- [Exercise materials]
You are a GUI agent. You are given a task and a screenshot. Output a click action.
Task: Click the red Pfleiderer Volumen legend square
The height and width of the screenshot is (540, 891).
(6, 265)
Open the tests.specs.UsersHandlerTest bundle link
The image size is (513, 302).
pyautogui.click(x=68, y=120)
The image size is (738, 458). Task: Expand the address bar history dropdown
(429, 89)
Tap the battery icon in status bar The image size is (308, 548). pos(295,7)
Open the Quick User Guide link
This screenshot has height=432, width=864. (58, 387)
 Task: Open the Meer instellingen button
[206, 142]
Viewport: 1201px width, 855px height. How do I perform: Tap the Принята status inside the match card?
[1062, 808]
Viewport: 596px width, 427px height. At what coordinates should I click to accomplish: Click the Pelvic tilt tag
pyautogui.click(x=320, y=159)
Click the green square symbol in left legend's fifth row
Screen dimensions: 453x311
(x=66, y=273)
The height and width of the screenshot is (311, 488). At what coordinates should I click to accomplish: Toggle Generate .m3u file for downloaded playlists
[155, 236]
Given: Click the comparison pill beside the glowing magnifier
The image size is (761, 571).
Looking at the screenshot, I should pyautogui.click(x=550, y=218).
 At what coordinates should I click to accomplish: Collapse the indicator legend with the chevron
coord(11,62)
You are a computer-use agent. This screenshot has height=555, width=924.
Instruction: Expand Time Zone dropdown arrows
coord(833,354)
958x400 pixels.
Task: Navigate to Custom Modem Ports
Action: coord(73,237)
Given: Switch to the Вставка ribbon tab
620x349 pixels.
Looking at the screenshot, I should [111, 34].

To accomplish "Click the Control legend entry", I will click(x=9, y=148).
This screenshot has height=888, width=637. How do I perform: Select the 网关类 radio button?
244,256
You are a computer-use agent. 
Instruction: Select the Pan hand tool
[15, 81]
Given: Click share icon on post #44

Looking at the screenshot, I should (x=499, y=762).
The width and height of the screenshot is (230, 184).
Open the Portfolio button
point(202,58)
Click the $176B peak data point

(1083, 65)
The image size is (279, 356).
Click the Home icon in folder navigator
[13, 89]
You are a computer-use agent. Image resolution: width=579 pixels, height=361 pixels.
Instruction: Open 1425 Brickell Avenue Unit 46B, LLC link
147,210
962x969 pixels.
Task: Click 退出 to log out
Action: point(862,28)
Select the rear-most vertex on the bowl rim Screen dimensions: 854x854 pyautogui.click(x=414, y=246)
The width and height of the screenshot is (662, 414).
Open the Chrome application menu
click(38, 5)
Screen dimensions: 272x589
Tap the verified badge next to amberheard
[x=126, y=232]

- [Task details]
All entries shown above should be duplicated without a single difference.

- [Output for this task]
You are a GUI agent. You are given a task and a screenshot. Output a click action.
Task: Click the red Pfleiderer Volumen legend square
The height and width of the screenshot is (540, 891).
(6, 265)
Open the tests.specs.UsersHandlerTest bundle link
The image size is (513, 302).
pyautogui.click(x=68, y=120)
The image size is (738, 458). Task: Expand the address bar history dropdown
(429, 89)
Tap the battery icon in status bar The image size is (308, 548). pos(295,7)
Open the Quick User Guide link
This screenshot has height=432, width=864. (58, 387)
 Task: Open the Meer instellingen button
[206, 142]
Viewport: 1201px width, 855px height. How do I perform: Tap the Принята status inside the match card?
[1062, 808]
Viewport: 596px width, 427px height. At what coordinates should I click to accomplish: Click the Pelvic tilt tag
pyautogui.click(x=320, y=159)
Click the green square symbol in left legend's fifth row
Screen dimensions: 453x311
(x=66, y=273)
The height and width of the screenshot is (311, 488). At what coordinates should I click to accomplish: Toggle Generate .m3u file for downloaded playlists
[155, 236]
Given: Click the comparison pill beside the glowing magnifier
The image size is (761, 571).
Looking at the screenshot, I should pyautogui.click(x=550, y=218).
 At what coordinates should I click to accomplish: Collapse the indicator legend with the chevron
coord(11,62)
You are a computer-use agent. This screenshot has height=555, width=924.
Instruction: Expand Time Zone dropdown arrows
coord(833,354)
958x400 pixels.
Task: Navigate to Custom Modem Ports
Action: coord(73,237)
Given: Switch to the Вставка ribbon tab
620x349 pixels.
Looking at the screenshot, I should [111, 34].

To accomplish "Click the Control legend entry", I will click(x=9, y=148).
This screenshot has height=888, width=637. How do I perform: Select the 网关类 radio button?
244,256
You are a computer-use agent. 
Instruction: Select the Pan hand tool
[15, 81]
Given: Click share icon on post #44

Looking at the screenshot, I should (x=499, y=762).
The width and height of the screenshot is (230, 184).
Open the Portfolio button
point(202,58)
Click the $176B peak data point

(1083, 65)
The image size is (279, 356).
Click the Home icon in folder navigator
[13, 89]
You are a computer-use agent. Image resolution: width=579 pixels, height=361 pixels.
Instruction: Open 1425 Brickell Avenue Unit 46B, LLC link
147,210
962x969 pixels.
Task: Click 退出 to log out
Action: point(862,28)
Select the rear-most vertex on the bowl rim Screen dimensions: 854x854 pyautogui.click(x=414, y=246)
The width and height of the screenshot is (662, 414).
Open the Chrome application menu
click(38, 5)
Screen dimensions: 272x589
Tap the verified badge next to amberheard
[x=126, y=232]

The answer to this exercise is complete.